Collected data entries:
· · · · ·
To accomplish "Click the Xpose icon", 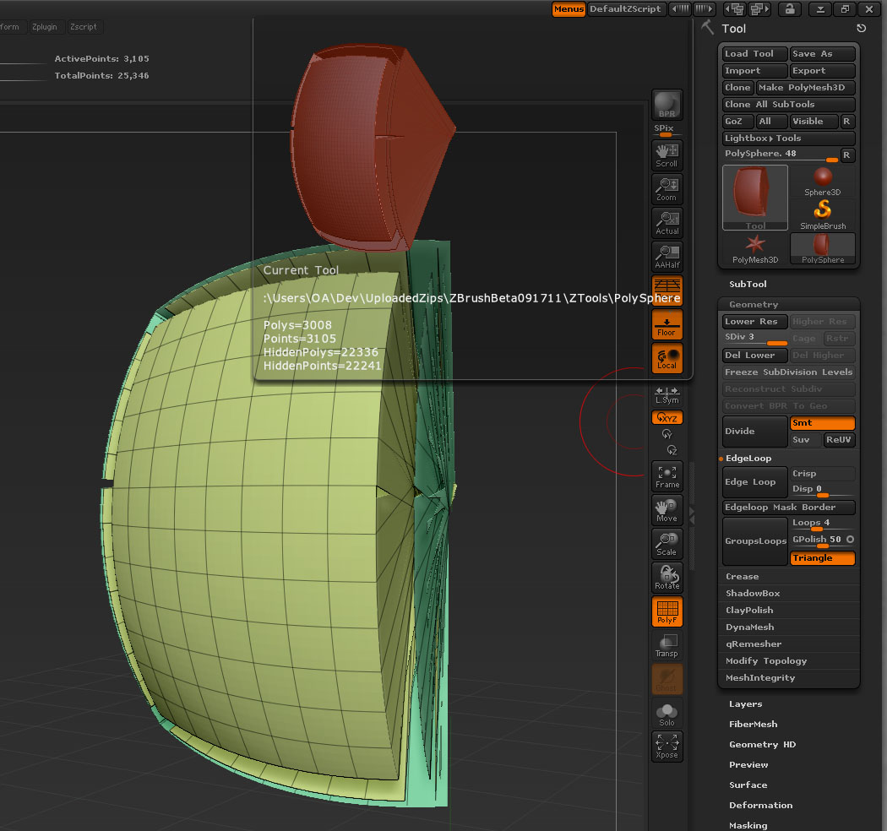I will pos(667,747).
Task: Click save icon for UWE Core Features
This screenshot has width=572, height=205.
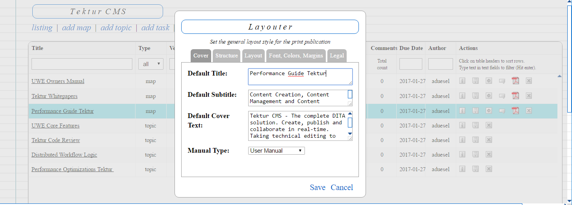Action: (x=475, y=126)
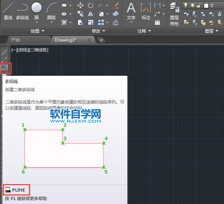
Task: Expand the 注释 panel dropdown
Action: [144, 31]
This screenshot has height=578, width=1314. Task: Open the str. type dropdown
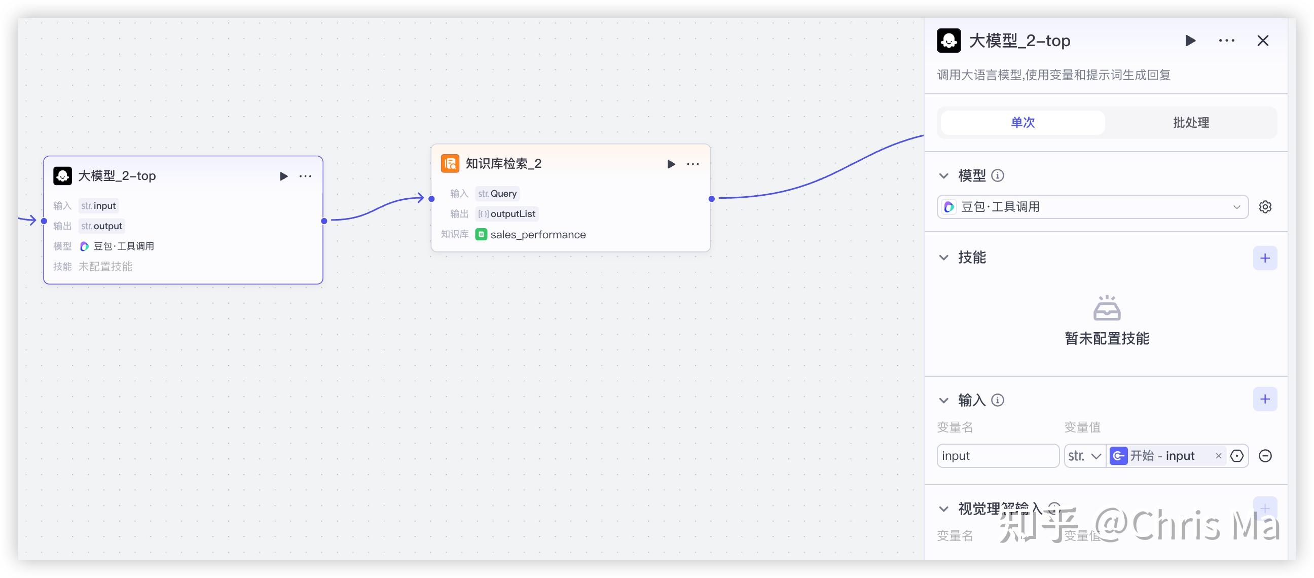coord(1084,456)
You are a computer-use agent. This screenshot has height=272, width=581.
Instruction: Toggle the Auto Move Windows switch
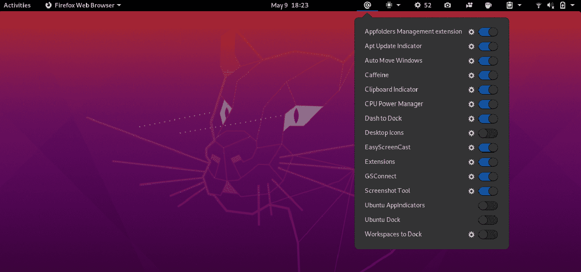(488, 61)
· · · · ·
Activity. Looking at the records above, extract only the lines from the one with "Instruction: Toggle the" through the last line, exactly, with the pictures left out.

Task response.
Instruction: Toggle the Auto Move Windows switch
(488, 61)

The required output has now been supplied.